[GIVEN DATA]

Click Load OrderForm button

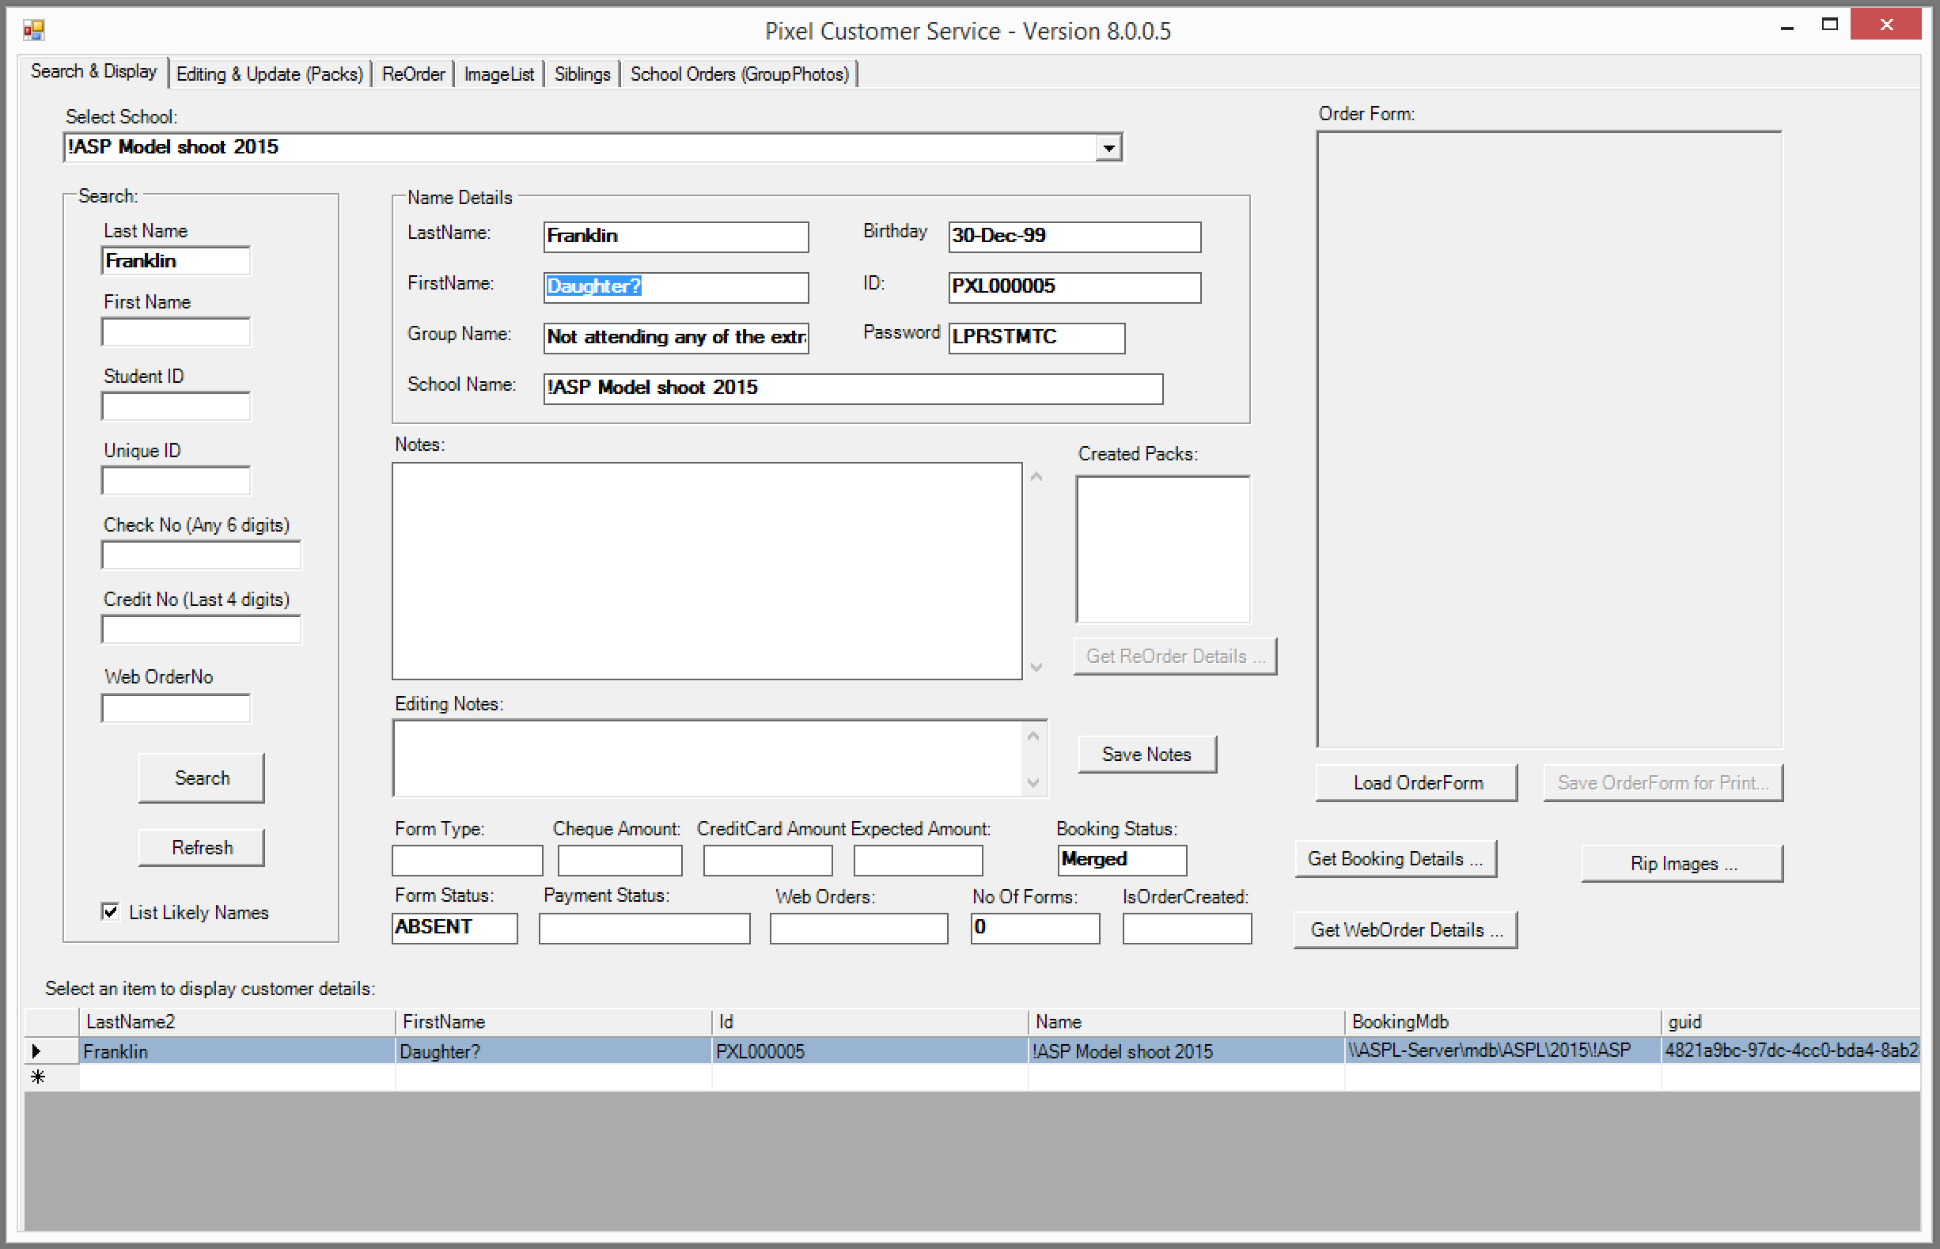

[/GIVEN DATA]
[GIVEN DATA]

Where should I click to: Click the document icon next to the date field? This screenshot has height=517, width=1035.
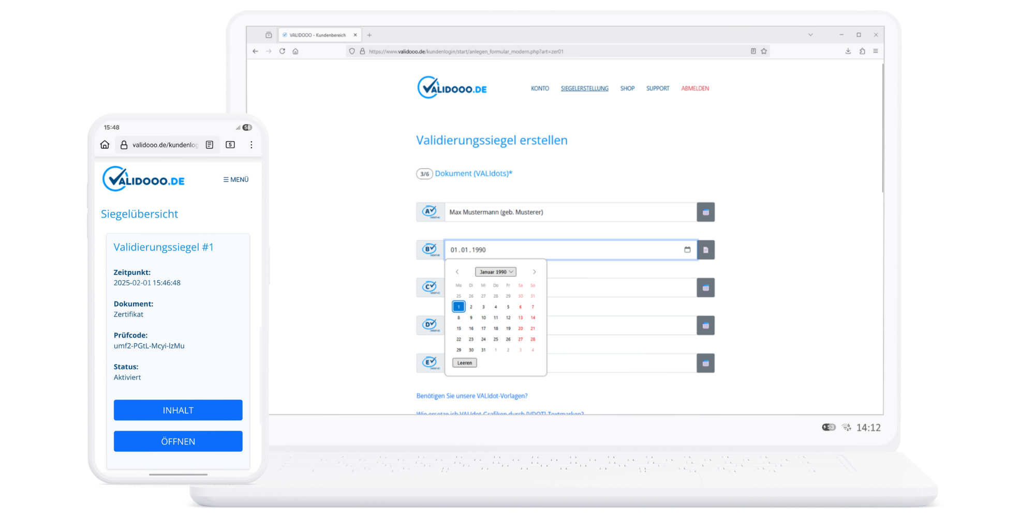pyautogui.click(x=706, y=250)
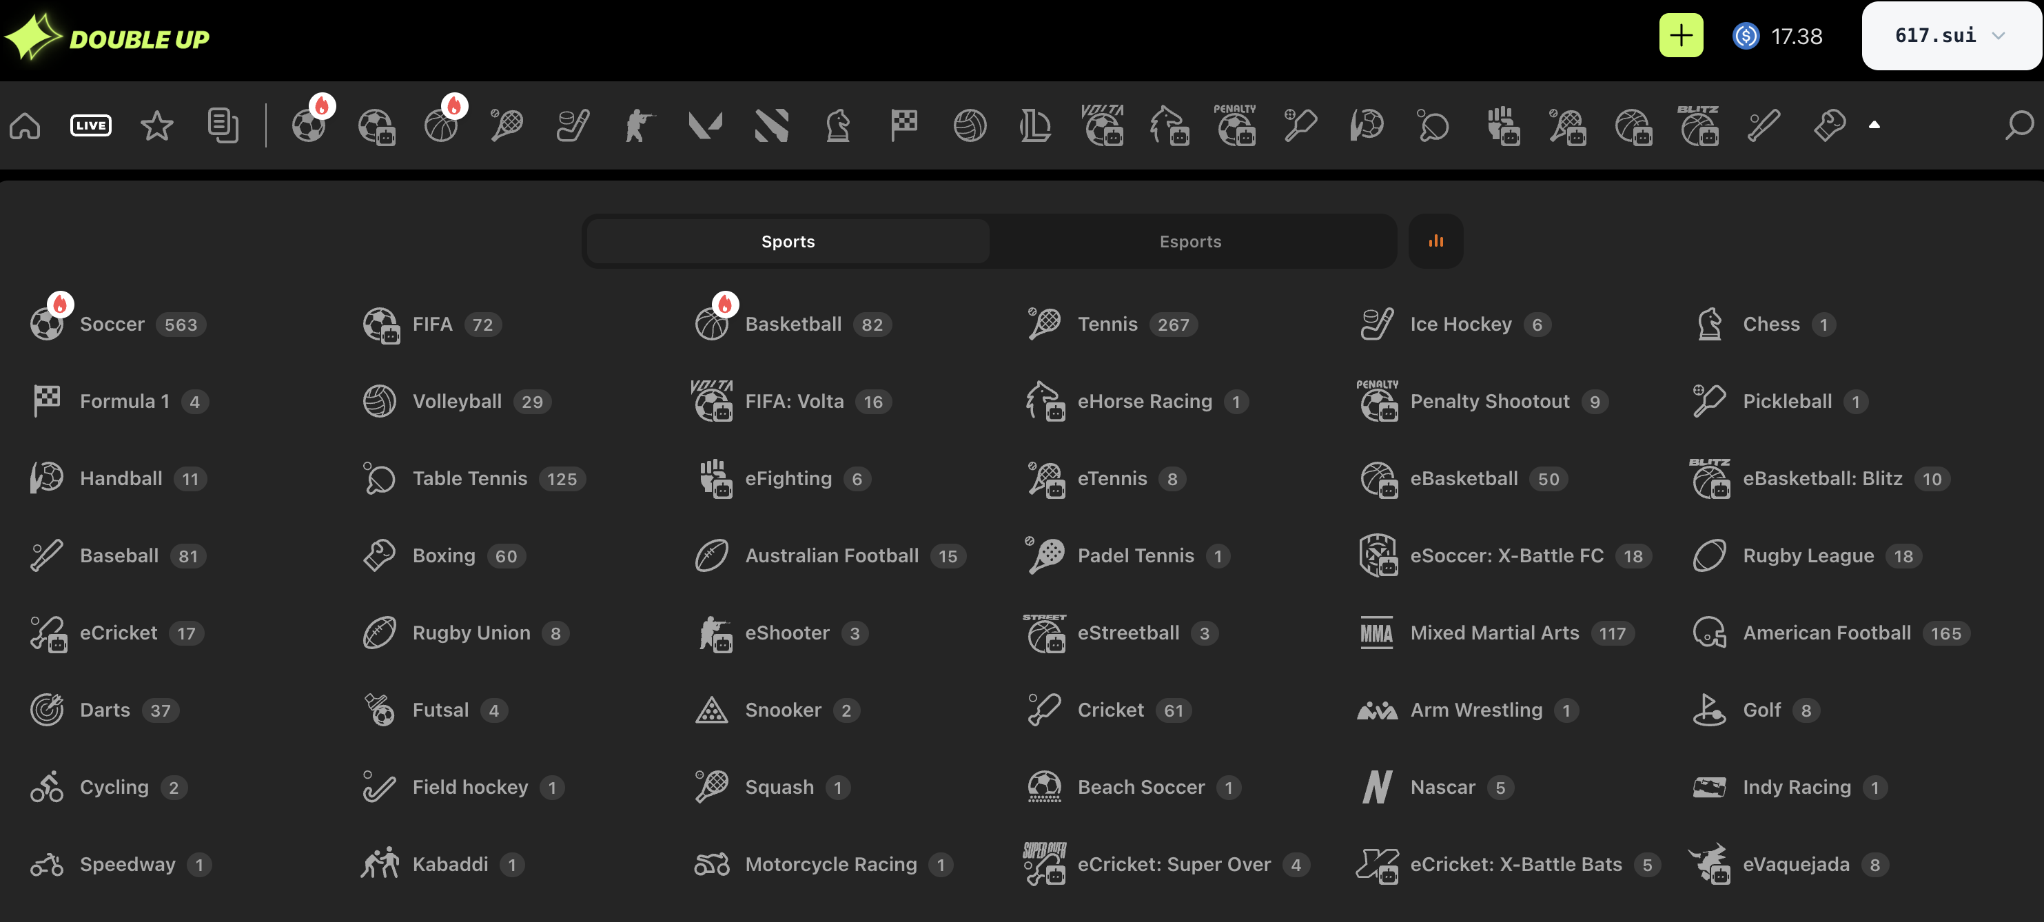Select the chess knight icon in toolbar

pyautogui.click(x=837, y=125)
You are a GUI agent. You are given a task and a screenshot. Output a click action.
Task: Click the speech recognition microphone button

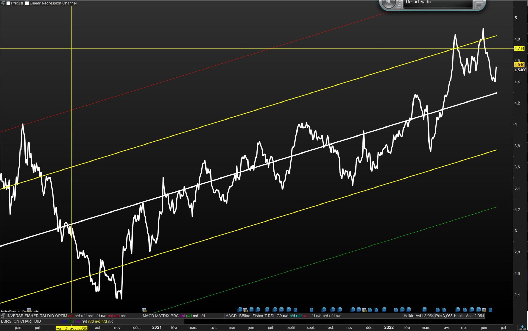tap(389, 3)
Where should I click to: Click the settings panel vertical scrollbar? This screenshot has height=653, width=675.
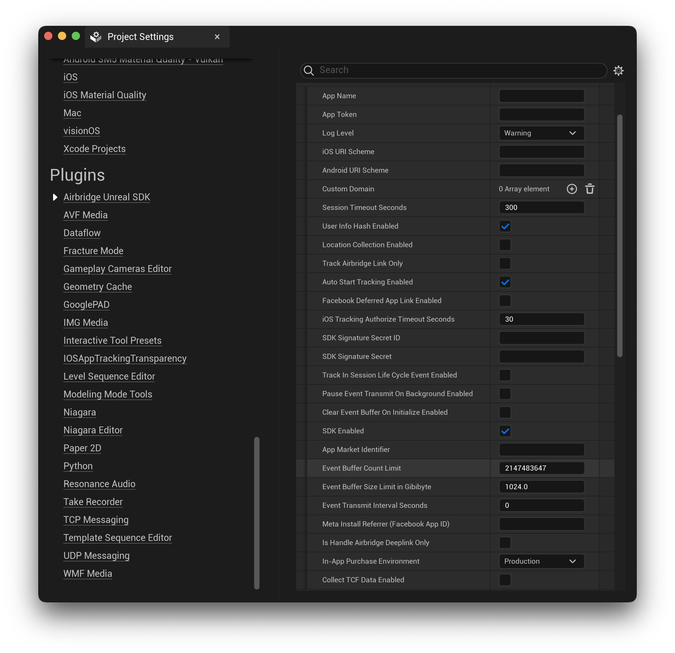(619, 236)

[/GIVEN DATA]
[GIVEN DATA]

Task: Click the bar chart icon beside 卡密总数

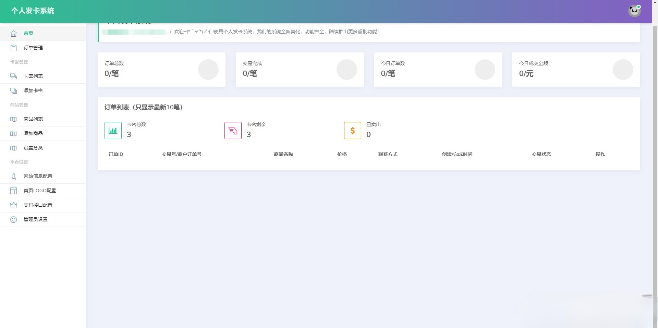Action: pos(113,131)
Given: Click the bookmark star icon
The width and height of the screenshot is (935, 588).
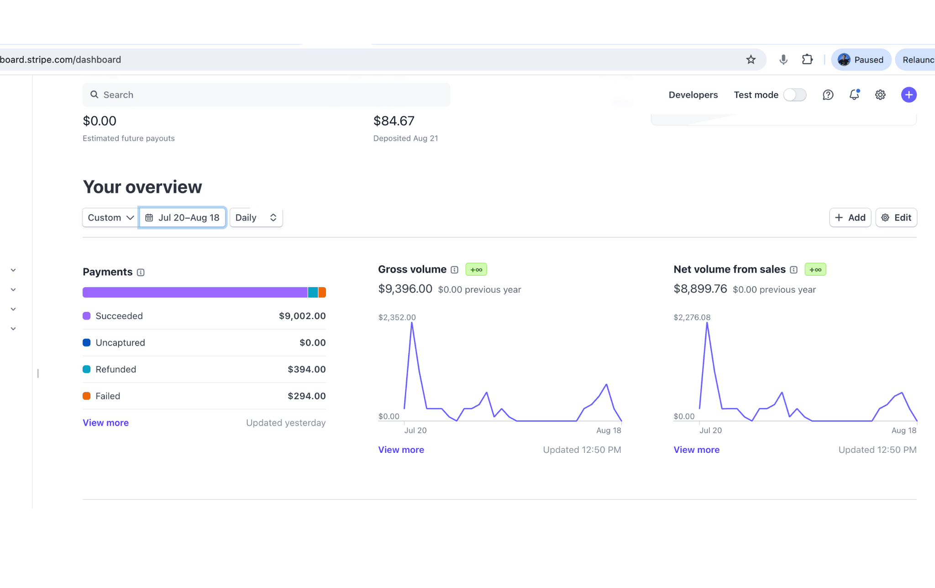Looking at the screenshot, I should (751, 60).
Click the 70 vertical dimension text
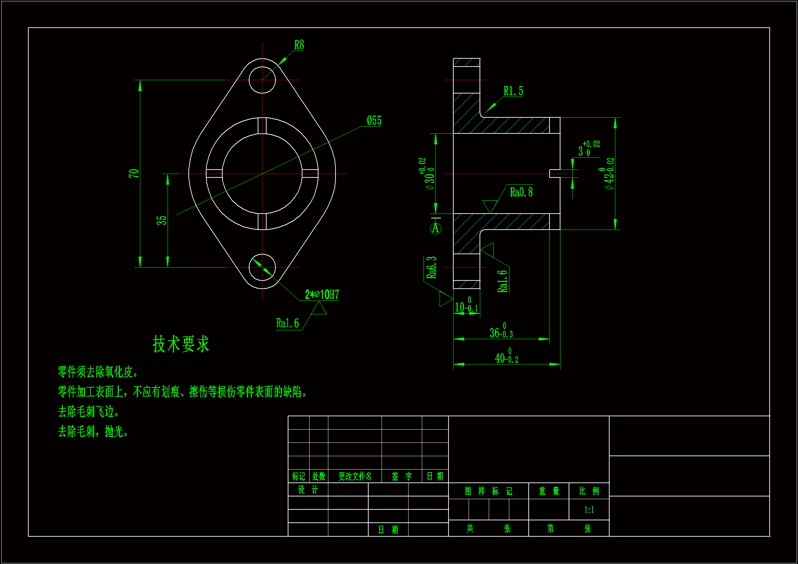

[/GIVEN DATA]

> EXERCISE BRIEF
Nothing but the lines above from the one that has "Given: Click the bookmark star icon" down to the one that has "Click the 70 vertical dimension text" belongs in the answer, copied exactly, without pictures.

> PROBLEM SOLUTION
Given: Click the bookmark star icon
The width and height of the screenshot is (935, 588).
Looking at the screenshot, I should (751, 60).
Click the 70 vertical dimension text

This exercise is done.